[What the task requires]: In the data below, which lines contain "will"? List them by copying each one.
-- Opening Marker --
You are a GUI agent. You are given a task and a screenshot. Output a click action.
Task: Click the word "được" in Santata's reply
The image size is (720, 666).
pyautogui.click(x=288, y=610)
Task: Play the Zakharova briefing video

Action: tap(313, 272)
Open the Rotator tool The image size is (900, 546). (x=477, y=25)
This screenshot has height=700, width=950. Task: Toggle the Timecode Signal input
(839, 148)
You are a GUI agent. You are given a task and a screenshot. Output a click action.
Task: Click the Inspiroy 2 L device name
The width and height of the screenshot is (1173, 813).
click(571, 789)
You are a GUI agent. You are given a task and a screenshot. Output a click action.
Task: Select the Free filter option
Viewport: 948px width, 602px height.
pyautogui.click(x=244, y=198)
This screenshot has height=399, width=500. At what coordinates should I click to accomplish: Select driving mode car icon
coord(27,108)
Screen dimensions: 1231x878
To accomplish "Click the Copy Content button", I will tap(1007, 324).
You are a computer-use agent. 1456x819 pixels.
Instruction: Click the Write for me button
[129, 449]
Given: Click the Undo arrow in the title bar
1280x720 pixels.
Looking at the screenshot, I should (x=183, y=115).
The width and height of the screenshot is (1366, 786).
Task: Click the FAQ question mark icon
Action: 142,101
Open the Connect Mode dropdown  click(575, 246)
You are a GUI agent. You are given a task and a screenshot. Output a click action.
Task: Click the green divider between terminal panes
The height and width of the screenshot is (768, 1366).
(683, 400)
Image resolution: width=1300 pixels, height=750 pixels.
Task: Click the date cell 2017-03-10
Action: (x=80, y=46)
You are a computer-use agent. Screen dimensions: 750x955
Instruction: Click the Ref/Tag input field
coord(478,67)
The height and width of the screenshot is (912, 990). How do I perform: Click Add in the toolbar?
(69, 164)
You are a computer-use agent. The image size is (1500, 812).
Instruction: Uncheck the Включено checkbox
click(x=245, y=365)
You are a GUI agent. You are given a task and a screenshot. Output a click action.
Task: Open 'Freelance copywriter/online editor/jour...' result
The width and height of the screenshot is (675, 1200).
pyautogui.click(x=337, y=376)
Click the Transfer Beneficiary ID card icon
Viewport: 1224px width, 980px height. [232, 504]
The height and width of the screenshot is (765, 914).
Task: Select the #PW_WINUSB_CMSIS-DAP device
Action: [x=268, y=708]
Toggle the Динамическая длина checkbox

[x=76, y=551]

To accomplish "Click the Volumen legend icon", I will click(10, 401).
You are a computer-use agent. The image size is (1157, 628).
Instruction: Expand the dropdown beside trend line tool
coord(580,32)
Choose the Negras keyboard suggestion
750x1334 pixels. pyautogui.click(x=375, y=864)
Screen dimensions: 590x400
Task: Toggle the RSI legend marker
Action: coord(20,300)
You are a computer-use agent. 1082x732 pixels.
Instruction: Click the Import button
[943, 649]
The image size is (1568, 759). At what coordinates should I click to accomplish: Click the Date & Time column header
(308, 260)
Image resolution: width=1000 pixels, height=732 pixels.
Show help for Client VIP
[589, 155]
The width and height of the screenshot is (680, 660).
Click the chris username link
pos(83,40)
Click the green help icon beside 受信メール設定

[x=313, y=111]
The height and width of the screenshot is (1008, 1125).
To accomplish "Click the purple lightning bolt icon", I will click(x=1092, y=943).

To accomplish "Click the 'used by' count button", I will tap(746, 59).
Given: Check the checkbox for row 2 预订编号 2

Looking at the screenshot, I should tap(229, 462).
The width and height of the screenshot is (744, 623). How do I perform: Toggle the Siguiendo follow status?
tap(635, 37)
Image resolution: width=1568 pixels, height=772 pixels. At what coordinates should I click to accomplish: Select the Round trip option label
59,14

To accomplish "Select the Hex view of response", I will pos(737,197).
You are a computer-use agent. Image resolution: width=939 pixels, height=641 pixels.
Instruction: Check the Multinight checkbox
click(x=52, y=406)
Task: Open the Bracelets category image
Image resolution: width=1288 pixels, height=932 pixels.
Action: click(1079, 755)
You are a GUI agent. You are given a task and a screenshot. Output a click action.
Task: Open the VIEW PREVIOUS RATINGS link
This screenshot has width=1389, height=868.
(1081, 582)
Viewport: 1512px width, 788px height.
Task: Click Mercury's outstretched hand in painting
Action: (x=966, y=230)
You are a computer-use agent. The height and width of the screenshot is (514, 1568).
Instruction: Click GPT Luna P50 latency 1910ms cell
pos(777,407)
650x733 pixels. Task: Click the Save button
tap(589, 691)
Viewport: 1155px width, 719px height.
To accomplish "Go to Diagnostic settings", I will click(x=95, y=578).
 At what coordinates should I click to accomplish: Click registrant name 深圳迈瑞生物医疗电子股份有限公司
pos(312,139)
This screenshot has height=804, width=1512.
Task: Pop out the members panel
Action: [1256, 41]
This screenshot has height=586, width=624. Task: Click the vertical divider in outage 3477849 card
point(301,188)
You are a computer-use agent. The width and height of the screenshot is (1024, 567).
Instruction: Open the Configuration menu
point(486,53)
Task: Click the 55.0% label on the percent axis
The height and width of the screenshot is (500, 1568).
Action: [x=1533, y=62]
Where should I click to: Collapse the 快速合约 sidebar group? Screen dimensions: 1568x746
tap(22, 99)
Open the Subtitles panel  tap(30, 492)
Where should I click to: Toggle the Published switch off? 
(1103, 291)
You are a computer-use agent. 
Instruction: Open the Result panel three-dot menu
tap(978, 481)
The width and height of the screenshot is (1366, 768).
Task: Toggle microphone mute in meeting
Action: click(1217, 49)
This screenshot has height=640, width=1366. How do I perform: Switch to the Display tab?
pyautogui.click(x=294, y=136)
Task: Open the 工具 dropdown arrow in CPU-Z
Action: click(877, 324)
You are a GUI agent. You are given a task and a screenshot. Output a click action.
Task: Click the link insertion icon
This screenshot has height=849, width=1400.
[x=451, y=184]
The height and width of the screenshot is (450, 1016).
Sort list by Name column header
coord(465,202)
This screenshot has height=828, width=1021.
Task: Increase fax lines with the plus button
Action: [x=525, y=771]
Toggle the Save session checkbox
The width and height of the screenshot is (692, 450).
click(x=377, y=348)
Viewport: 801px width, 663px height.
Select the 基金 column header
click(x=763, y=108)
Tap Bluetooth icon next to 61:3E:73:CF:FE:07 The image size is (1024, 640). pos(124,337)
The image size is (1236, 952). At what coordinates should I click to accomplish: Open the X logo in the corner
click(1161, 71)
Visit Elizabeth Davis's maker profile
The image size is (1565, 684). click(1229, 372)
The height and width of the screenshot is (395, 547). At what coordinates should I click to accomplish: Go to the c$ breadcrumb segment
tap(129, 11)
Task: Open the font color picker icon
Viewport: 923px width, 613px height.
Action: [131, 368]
-- Closing Marker --
[Result below]:
To accomplish "Click the Copy Content button", I will tap(1007, 324).
To accomplish "Click the Volumen legend icon", I will click(10, 401).
To accomplish "Click the purple lightning bolt icon", I will click(x=1092, y=943).
To accomplish "Click the 'used by' count button", I will tap(746, 59).
To accomplish "Select the Hex view of response", I will pos(737,197).
To accomplish "Go to Diagnostic settings", I will click(x=95, y=578).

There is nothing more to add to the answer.